What Is Informed Giving?

For the month of April we want to talk about philanthropy. As we shared in last week’s post, giving to others leads to happiness! Now that you may be thinking about donating, we want you to be informed. You may think there isn’t much for you to know because you are an individual and not a corporation, but there really is! We want your $10, $20, $50, or $100 donation to benefit a positive, worthy organization. 

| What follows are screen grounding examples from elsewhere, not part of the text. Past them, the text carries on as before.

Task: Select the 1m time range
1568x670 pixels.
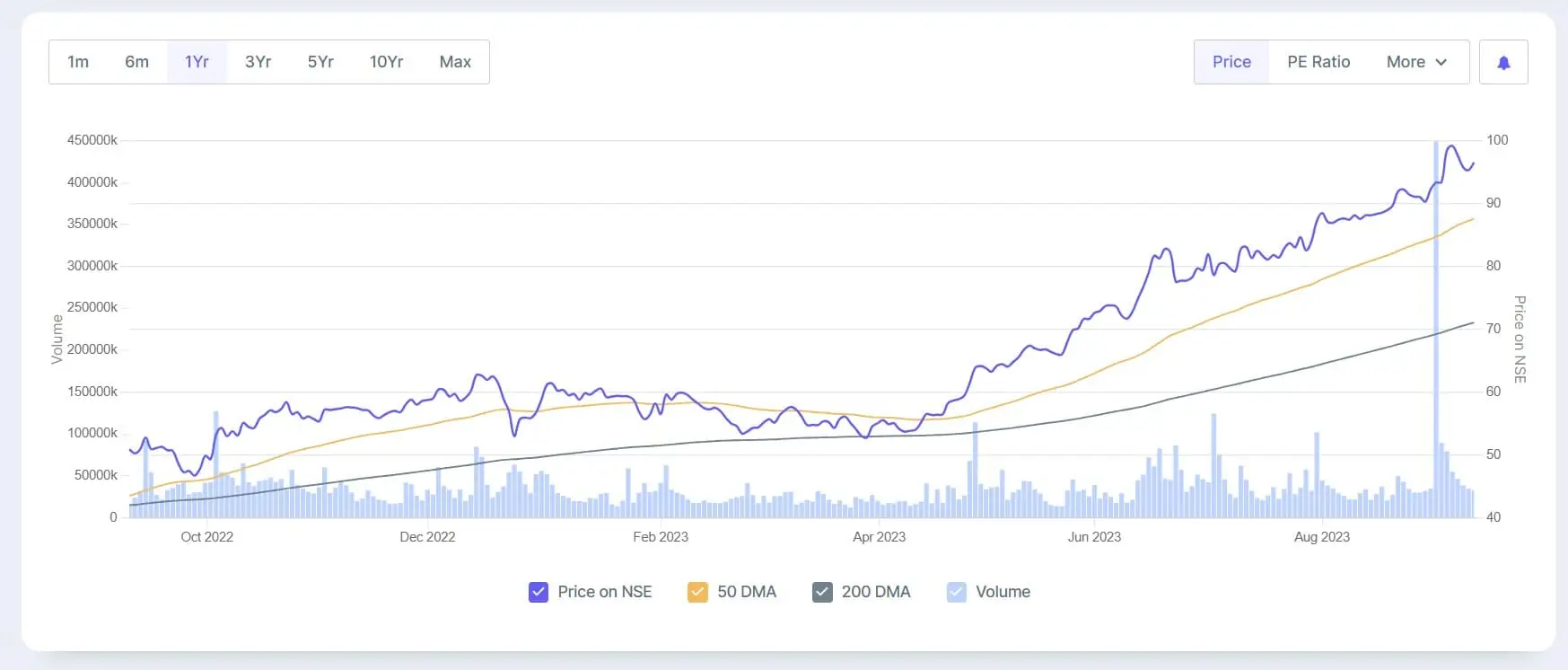Action: tap(78, 62)
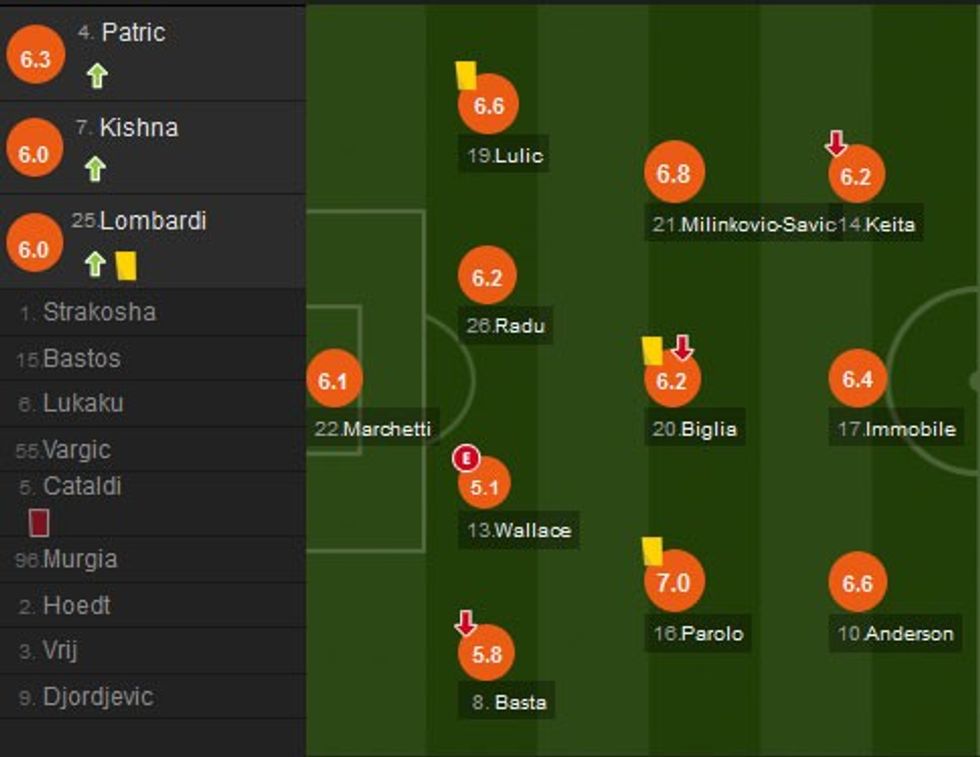Screen dimensions: 980x757
Task: Select Strakosha from the bench list
Action: pyautogui.click(x=99, y=312)
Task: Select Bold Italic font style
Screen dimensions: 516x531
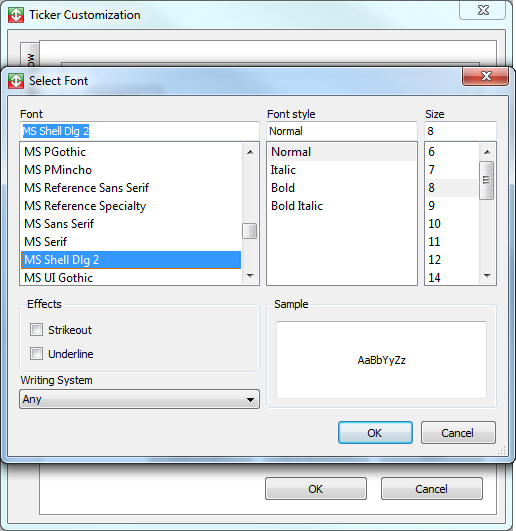Action: pos(297,206)
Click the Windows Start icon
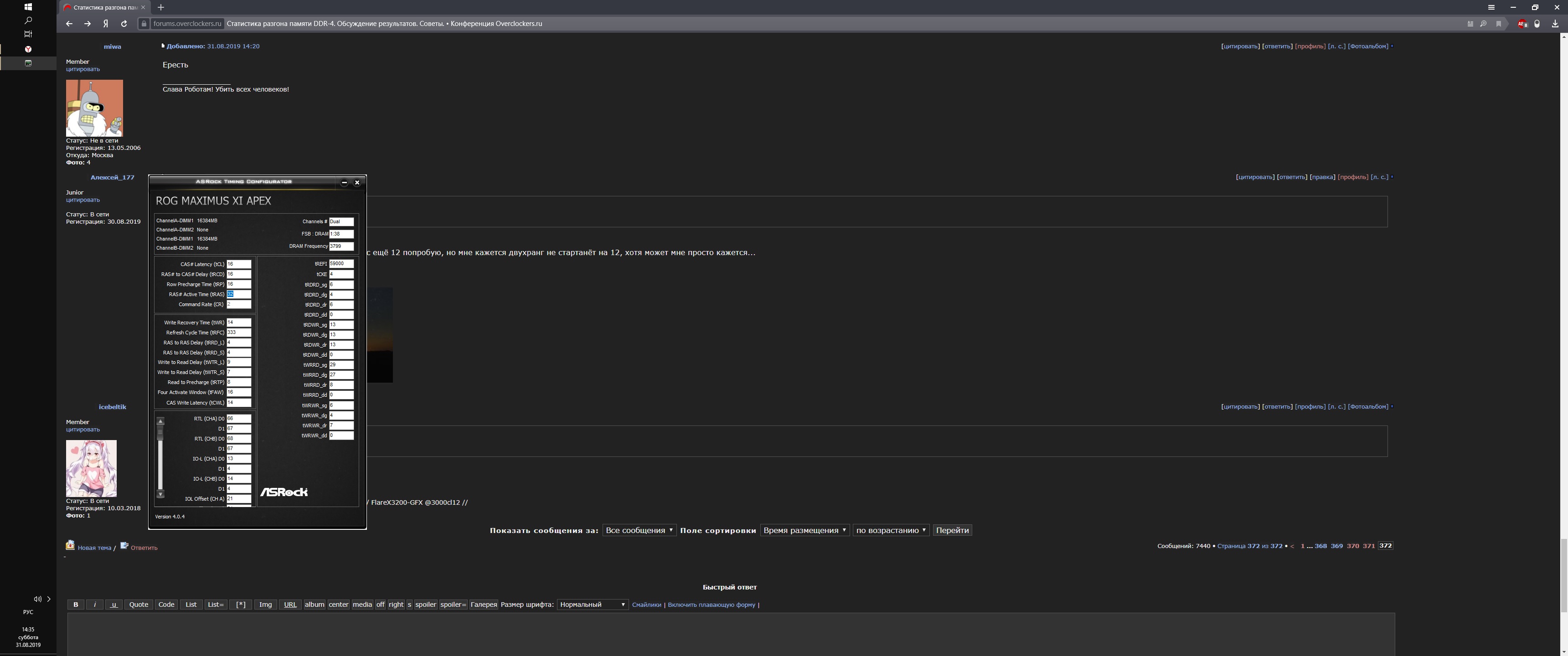Viewport: 1568px width, 656px height. point(28,7)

Here are some tips to help you decide when to donate, and who to donate to:

  • Location. Where is this organization located? Is it in your community or state, is it in the US or is it abroad? Think about what is important to you. While you may love what an international organization is achieving half way across the world, you might feel more satisfaction being part of change you can see.
  • Scope. Similar to location, what is the breadth of this organization? Do they have a local focus or an international component. Is this important to you?
  • Population. Who is this organization serving? If there is a particular population that interests you, you should seek out organizations that are empowering those communities. Perhaps you love working with youth and want to donate money to a mentoring organization. Or an environmental organization that focuses on endangered animals. What drives your passion? Find that, and be part of that positive change!
  • Values. What are the values and mission of the organization? Do you agree with them? While you may love what an organization is doing in a community, you might not love their values. Think about what is important to you, and what you can and cannot support. Your values may differ religiously, politically, or ethically.
  • Time. Where are you in your life? If you are feeling pressure financially, wait! There is no rush to donate to an organization. You don’t want to regret that donation you made, it could lead to guilt! Some people find it best to donate after retirement or when they settle into a stable career. If its a small donation, maybe that $5 you found on the street can go towards the community program providing ESL courses. Decide what time is best for you.
  • Future. What are the long-term goals of this organization? And can you see them reaching these goals?You don’t want to donate to an organization only to find out they went under a few months laster. This doesn’t mean you only donate to long-standing organizations. Just choose ones that seem to be on the right path. Trust your gut, and your heart.

If you’re really feeling up to the challenge of being an informed giver, check out this list of investment strategies from Strategic Philanthropy.

Now that you have all of this knowledge in your head, go out and make a difference as an informed giver!